Friend of a No Voter

I am neither an employee an AA and have never been a union member so please excuse my ignorance on some of these matters, but I am a bit confused about this whole process.

As any contract has to be approved by the rank and file, I do not understand how the negotiation protocol could limit negations to only items that were most recently on the table. While agreement was reached with the negotiating committee and the board on all items, it must be approved by the members to take effect. So with a no vote, which rejects the agreement in totality, there is no way of knowing exactly what items are unacceptable to the membership. I just do not see any way to know what to limit further negotiations to.

If in fact the Negotiation Protocol does somehow limit negotiations and takes some items off the table, should that not have been approved by the members just as the overall contract needed to be since it will in fact will be determining much of the contract?

My reading of the Negotiation Protocol clearly allows for further mediation before binding arbitration. (Paragraph A5) The APFA leadership seems to say that arbitration must be next step. It may well be the fact that arbitration ultimately will determine the contract, but it seems to me that AA management, who wants a combined AA US contract would have incentive to go the mediation route. Downplaying the mediation step before arbitration leaves an element of doubt in the truthfulness of communication of union leadership just as when they said that the 40 hour minimum per month was not a negotiable item to only have it taken off the table.

Furthermore, by not detailing exactly where the extra money that the tentative agreement gives above market rates by allowing the claim of confidential information does make it difficult for an informed decision to be made by membership.

When the deal was first negotiated union leadership were patting themselves on the back feeling they had set an industry leading agreement that everyone should be proud of.

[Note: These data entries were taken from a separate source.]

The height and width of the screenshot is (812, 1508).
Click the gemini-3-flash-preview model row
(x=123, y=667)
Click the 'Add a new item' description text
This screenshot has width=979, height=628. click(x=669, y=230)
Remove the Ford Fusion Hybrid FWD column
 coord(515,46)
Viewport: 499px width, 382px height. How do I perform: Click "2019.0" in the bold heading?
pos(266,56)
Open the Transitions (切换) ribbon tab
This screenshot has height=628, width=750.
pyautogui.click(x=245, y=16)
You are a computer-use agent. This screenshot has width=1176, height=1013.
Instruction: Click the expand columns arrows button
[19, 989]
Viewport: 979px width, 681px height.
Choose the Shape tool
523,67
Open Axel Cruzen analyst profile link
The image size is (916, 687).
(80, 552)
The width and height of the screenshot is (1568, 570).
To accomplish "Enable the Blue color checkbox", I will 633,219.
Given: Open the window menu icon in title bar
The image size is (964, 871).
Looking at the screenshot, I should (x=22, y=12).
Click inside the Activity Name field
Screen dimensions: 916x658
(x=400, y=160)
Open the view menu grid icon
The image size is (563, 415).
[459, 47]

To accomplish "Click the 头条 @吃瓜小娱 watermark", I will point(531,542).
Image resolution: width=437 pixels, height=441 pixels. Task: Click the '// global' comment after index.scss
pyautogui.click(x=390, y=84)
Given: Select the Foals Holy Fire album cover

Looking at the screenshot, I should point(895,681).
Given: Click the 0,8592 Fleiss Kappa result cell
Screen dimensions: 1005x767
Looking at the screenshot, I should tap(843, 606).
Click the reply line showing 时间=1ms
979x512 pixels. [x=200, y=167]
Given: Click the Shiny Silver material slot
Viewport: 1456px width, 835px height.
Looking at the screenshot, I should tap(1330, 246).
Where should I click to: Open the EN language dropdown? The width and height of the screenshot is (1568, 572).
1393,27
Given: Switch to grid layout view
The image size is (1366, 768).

The only problem, is that despite the self-congratulation, Delta got a better deal (with profit share) within weeks necessitating the APFA to go back and improve a deal that they incorrectly tough was the best deal possible.

The airline industry is a tough one with book and bust periods. In tough times management had to ask for give back from employees to help the company. Sadly, that will no doubt happen again in the next downturn. It seems harsh not to share the good times as well to help offset the sacrifices made in the bad times.

If the Negotiation Protocol gives AA the power to achieve a better deal for itself, why would they even agree to the terms of the tentative agreement knowing they could just stonewall and go to arbitration. The first deal agreed which the union went back to improve after the Delta deal was in fact a below market deal which AA quickly improved. Likewise, the 40 hour minimum was removed. That clearly shows incentive on AA's part to reach agreement before arbitration. Why, if arbitration will give a better deal to AA than the Union.